Week in Mobile: Psychological thriller 'In Fear I Trust' is like a Lynchian TV series
When it comes to horror, we often focus too much on the gameplay. Does it have weapons? What kind of monsters will I meet crawling in the dark? Am I going to have to run and hide in lockers?
Aleksey Savchenko, the executive producer of new iOS game In Fear I Trust, kindly reminded me that not all horror is about the slimy, inhuman things that go bump in the night.
“In Fear I Trust is more of a psychological thriller than classical horror game,” Savchenko said. “Instead of things jumping at you from around the corner, In Fear I Trust frightens you by building an atmosphere that gets under your skin. It keeps you in the dark so that its forthcoming revelations will send chills through your spine.”
Ukraine-based developer Black Wing Foundation is releasing In Fear I Trust as an episodic series with publisher Chillingo. The app, which is out now, already contains the first two episodes, and the third will come out soon as an update. A fourth is planned, and there are no in-app purchases.
“One of the ideas here was to build a TV series thriller experience,” Savchenko said. “Most of the [challenges] were focused on creating a production pipeline that would allow us build episodes quickly but without losing quality and keeping it to the ‘genre.’ I think we managed this pretty well, and that’s largely thanks to the development team and their work with the Unreal Engine."
“This is mostly an exploration-type of adventure with puzzles and a story that unravels over time,” Savchenko told me. “There is a lot of story for the players to discover by themselves. Every episode hides dozens of documents, scenes, objects, videos, audio files, and surroundings that uncover a better idea of the things that happened here. Missing a few of them may completely change the perspective and perception of the story.”
Interpretations might differ, in other words, depending on how much of the full picture you put together, but there are no distinctly different endings.
“There are also a variety of puzzles that players will have to solve to move forward on the story,” he said. “Some of the more challenging puzzles aren’t necessary to finish the game, but they will reveal more about the overall story.”
Savchenko couldn’t say much about the meaning of the game's title other than that it’s connected to one of the psychological concepts introduced in the story. And he was hesitant to spill too much about the characters that dominate the two trailers. Still, I was surprised to learn that In Fear I Trust isn’t just one person’s story.
“The only thing I can say is that the characters play crucial roles. Like you said, it’s a story-heavy game, and it concentrates not only on the story of the protagonist but usually four or five stories of that are weaved into the main plot. In essence, the main storyline is comprised of smaller stories of other characters that aren’t as insignificant as they might first seem.”
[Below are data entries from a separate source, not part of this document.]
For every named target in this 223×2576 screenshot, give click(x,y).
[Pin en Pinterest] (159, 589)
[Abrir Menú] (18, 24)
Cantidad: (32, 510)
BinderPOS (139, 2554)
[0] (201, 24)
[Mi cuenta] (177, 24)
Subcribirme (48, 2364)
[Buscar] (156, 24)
Savchenko noted that the overall quality, deepness, and attention to detail sets In Fear I Trust apart from other horror games on the market, and he hopes that the developer’s fresh approach to episodic storytelling will keep players hooked.
Scaring people on their mobile devices isn’t easy, after all.
“We really tried to get closer to original adventure games of the 80s and 90s here and infuse them with the feeling of movies by such great directors like David Lynch or Stanley Kubrick. This whole experience is quite surreal, I think.”